For misdemeanants, sentence reduction credit is capped at four days per month. That four day total includes earned time credit and any credit awarded under G.S. 162-60. That law allows the custodian of a jail, in his or her sole discretion, to award a credit to “persons convicted of misdemeanors or felonies” for “work on projects to benefit units of State or local government,” or to convicted misdemeanants who “faithfully participate” in a GED program or any other education, rehabilitation, or training program.
All inmates who are eligible for earned time are also eligible for “meritorious time.” Meritorious time can be awarded for acts of heroism or for things like working overtime, working in inclement weather, and special educational achievements like completing a degree. Meritorious credit is generally capped at 30 days for each act of exemplary conduct or degree earned, but it is also subject to the more general rule that total sentence reduction credits may not reduce a felon’s sentence below the statutory minimum, and may not reduce a misdemeanant’s sentence by more than four days per month for the total number of months of incarceration.
You can imagine that an inmate who arrives in prison with a substantial amount of jail credit under his belt will never be able to work his sentence down to his minimum through earned time alone. Suppose, for example, that an inmate arrives at DOC to serve a 20–24 month sentence after spending 10 months in pretrial confinement. That effectively leaves him with a 10–14 month sentence to serve (under G.S. 15-196.1, jail credit reduces both the maximum and the minimum). Even if he got a great (i.e., Earned Time III, 6-day-per-month) prison job right away, he would never be able to work a full four months off his maximum. His best-case scenario (absent meritorious time) would be release at 11.67 months—that’s the break point where actual time served plus credit equals the maximum.
So inmates with lengthy pretrial stints are disadvantaged when it comes to earned time credit potential. But must they be? Could a defendant ask DOC for earned time credit for work done in the jail during his or her pretrial confinement? Apparently, yes. I know there’s at least one jail that attaches a memo to a convicted defendant’s judgment informing DOC of any work performed in the jail. DOC honors the time, converting it into credit at the appropriate earned time level. This seems like a fair approach—and a win-win-win situation for the defendant, the jail, and DOC. The defendant is obviously happy to get as much credit as possible. The jail is able to offer pretrial and backlogged inmates (who make up the majority of its population) an incentive to work or complete programs. And it would surely free up some prison beds each year if more inmates arrived at DOC with some credit already in the bank. Not every jail will have the resources to offer work or programs for inmates, but those that can might consider working with DOC to see if credit is a possibility.

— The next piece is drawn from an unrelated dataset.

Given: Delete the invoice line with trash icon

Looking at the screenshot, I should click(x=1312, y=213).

When an inmate is convicted of multiple crimes and given consecutive active sentences, does the order in which the judge stacks them matter? A number of people have told me they spend considerable time thinking about the way consecutive sentences are ordered, based on a concern that the order affects the way the Department of Correction will calculate sentence reduction credits (for example, that DOC would only apply credit to the last sentence in a string).
Under G.S. 15A-1354(b), when a defendant is sentenced to consecutive terms of imprisonment, DOC must “treat the defendant as though he has been committed for a single term.” The minimum of that single term is simply the sum of all the minimum terms of the consecutive sentences. The corresponding maximum is the sum of all the maximum terms, less nine months for each of the second and subsequent sentences imposed for Class B1 through Class E felonies. That subtraction avoids overextending the maximum based on duplicative post-release supervision periods, which are built into the table of maximum sentences set out in G.S. 15A-1340.17(e)—an inmate serves only one period of post-release supervision, even if convicted of multiple serious felonies.

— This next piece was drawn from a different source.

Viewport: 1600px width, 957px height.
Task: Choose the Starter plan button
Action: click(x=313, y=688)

So, for example, if a person receives two Class F felony convictions of 13–16 months and they are run consecutively, DOC will total the minimums (13 + 13 = 26), total the maximums (16 + 16 = 32), and treat the defendant as though he or she received a single 26–32 month sentence. Depending on his or her disciplinary record, job, and program activity in prison, the defendant will have the opportunity to reduce the sentence from 32 months down to the 26-month minimum through Earned Time and Meritorious Time, described in DOC’s sentence reduction credit policy.
To provide a slightly more complicated example, suppose a person is convicted of multiple felonies and sentenced as follows: two Class C felonies (58–79 months each), a Class D felony (51–71 months), and a Class H felony (5–6 months)—all set to run consecutively. DOC will total the minimums (58 + 58 + 51 + 5 = 172), total the maximums (79 + 79 + 71 + 6 = 235), subtract 9 months each for the second and third Class B1–E felonies (235 – 9 – 9 = 217), and treat the defendant as though he or she has a single 172–217 month sentence. Again, the inmate will have the opportunity to work the sentence down from the maximum to the minimum through Earned and Meritorious time. And this defendant will be released nine months before reaching his or her maximum sentence (less any Earned Time) to serve a single 9-month period of post-release (unless any of the crimes require sex offender registration, in which case the post-release supervision period would be 5 years under G.S. 15A-1368.2(c)).
In both examples, because DOC will treat the aggregate sentence under the single-sentence rule (or, as one person at DOC Combined Records described it to me, a “one sentence theory”), the order in which the judgments are stacked doesn’t matter. The inmate will have a chance to earn credit up to the difference between the aggregate maximum and the aggregate minimum, not just the difference between the maximum and minimum of the last boxcar in the train.